L’Allemagne pourra-t-elle accroître ses importations de gaz, alors qu’en Europe les réserves de cette ressource fossile s’épuisent et que la production décline?  En tout état de cause, cela suppose une dépendance de plus en plus étrite vis-à-vis de la Russie.  Concernant le stockage d’électricité, aucune technologie n’est actuellement mature à grande échelle et cela implique d’importantes pertes énergétiques, à compenser par une surproduction conséquente.

Sachant que le climat est en jeu (donc l’avenir de la planète et, incidemment, le nôtre), le pari allemand est plus que risqué. S’il fonctionne, l’Allemagne aura mis très longtemps à sortir du charbon, émis beaucoup de gaz à effet de serre, et restera dépendante du gaz naturel (ressource fossile et russe). S’il échoue, ce qui semble probable, tant ce plan fait peu de cas de la physique la plus élémentaire,  l’Allemagne continuera à brûler du charbon et nous en paierons tous l’addition.

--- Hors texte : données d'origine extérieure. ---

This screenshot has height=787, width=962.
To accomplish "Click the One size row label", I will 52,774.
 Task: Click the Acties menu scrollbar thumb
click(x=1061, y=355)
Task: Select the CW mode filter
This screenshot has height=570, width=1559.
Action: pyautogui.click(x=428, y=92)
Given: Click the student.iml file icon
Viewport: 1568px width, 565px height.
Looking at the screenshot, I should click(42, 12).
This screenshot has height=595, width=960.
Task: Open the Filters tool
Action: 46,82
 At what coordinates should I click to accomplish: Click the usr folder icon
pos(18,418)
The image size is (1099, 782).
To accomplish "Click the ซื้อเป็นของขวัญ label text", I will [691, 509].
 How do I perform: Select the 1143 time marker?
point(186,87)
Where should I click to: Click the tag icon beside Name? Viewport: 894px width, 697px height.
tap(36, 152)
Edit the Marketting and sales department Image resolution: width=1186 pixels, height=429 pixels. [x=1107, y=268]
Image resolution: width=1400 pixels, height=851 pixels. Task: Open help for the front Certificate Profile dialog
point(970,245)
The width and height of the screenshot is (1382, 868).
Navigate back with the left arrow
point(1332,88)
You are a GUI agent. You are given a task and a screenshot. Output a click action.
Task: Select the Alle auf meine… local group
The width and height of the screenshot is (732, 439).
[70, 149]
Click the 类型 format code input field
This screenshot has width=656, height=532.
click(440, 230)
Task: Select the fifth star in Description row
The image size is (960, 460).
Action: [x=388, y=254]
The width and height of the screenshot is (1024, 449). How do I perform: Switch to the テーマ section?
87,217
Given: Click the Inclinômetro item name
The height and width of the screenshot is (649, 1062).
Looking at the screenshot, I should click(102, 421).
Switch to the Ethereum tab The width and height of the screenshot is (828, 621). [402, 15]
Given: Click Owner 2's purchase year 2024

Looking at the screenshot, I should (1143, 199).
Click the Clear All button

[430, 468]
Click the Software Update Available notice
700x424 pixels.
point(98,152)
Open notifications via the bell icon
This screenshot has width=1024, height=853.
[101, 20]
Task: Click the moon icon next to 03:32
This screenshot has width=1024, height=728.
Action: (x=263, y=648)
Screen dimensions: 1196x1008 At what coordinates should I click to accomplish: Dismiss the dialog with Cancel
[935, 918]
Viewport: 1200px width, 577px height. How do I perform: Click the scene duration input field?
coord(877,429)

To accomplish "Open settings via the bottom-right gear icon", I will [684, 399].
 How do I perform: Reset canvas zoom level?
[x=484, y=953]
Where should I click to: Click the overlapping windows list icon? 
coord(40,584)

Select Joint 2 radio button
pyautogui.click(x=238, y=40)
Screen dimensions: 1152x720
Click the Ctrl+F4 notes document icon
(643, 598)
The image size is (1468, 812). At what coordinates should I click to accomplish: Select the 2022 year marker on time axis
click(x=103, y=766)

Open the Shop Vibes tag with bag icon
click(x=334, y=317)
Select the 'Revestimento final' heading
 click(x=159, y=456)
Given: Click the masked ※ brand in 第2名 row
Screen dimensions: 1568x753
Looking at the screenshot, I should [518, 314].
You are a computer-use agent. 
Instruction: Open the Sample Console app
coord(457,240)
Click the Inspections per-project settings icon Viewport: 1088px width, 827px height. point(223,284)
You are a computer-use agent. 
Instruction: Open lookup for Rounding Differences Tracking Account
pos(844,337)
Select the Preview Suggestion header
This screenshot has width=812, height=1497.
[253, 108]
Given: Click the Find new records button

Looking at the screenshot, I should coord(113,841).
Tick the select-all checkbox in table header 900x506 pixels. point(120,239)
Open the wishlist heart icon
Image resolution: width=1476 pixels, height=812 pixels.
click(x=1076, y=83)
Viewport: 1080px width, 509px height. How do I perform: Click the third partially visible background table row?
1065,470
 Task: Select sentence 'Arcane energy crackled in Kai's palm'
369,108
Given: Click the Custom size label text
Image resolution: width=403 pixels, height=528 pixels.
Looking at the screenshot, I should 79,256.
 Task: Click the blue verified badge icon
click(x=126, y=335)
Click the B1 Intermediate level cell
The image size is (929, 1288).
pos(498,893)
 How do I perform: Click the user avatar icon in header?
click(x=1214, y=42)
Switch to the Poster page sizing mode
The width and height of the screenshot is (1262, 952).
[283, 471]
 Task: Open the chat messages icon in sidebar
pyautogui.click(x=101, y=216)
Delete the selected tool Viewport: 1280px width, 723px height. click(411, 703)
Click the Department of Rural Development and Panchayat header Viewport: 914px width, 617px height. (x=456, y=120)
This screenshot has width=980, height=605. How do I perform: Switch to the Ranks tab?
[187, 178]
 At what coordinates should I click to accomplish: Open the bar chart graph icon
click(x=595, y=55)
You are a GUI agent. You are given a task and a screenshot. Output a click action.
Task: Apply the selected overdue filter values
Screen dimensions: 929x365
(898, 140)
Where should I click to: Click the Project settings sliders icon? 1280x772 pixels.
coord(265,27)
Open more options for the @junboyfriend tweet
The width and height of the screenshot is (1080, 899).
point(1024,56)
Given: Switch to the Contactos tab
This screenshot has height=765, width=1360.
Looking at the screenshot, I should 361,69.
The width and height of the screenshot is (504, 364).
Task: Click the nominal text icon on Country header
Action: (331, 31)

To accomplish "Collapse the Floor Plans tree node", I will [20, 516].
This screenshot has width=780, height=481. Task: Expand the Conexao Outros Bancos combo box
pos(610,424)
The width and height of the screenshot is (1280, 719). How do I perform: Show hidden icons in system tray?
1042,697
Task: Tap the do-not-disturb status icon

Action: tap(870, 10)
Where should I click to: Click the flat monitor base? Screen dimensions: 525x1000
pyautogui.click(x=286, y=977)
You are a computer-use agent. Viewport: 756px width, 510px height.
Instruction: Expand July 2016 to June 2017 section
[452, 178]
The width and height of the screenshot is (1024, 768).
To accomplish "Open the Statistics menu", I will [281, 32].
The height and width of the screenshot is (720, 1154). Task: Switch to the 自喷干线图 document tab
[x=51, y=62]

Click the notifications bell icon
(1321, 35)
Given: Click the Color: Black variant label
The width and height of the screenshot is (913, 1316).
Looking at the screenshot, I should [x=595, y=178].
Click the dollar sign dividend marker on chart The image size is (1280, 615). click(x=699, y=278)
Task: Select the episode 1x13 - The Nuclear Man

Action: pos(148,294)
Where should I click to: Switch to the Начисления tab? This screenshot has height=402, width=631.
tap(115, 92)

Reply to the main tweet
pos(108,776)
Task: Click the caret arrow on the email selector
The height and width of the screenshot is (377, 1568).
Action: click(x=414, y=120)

Il est vrai que compte-tenu de sa durée, ses auteurs ne seront plus en poste au moment d’en dresser le bilan… dans 19 ans. Bravo pour l’irresponsabilité !


Allemagne 19 ans, Royaume-Uni 4 ans !

Et là où l’Allemagne nous enfume encore en plus, pour ne pas dire se fiche de nous, c’est sur la durée de sa sortie du charbon 19 ans !!!  Prenins l’exemple du Royaume-Uni : en résumé, alors que l’Allemagne prévoit de sortir de ses 38% de charbon en 19 ans, le Royaume-Uni a presque fini de le faire en 4 ans…

Comment ont-ils fait ? Au Royaume-Uni, l’électricité provenait, en 2013, à 37% du charbon. Quatre ans plus tard, en 2017, cette part était tombée à 6,7 %. Ce repli impressionnant s’explique par l’instauration en 2013 d’un prix plancher de 18£ par tonne de carbone émise. Cela signifie qu’indépendamment des fluctuations du marché européen des quotas d’émission de CO2, les énergéticiens britanniques savaient qu’ils paieraient au minimum 18£/tonne de CO2, et que ce prix minimal augmenterait avec le temps. Cette mesure a ôté au charbon sa compétitivité économique. Il a ainsi été remplacé par du gaz naturel, également une source d’énergie fossile, mais qui émet deux fois moins de CO2 par unité d’énergie produite, une diminution de la consommation électrique et des énergies renouvelables (éoliennes principalement).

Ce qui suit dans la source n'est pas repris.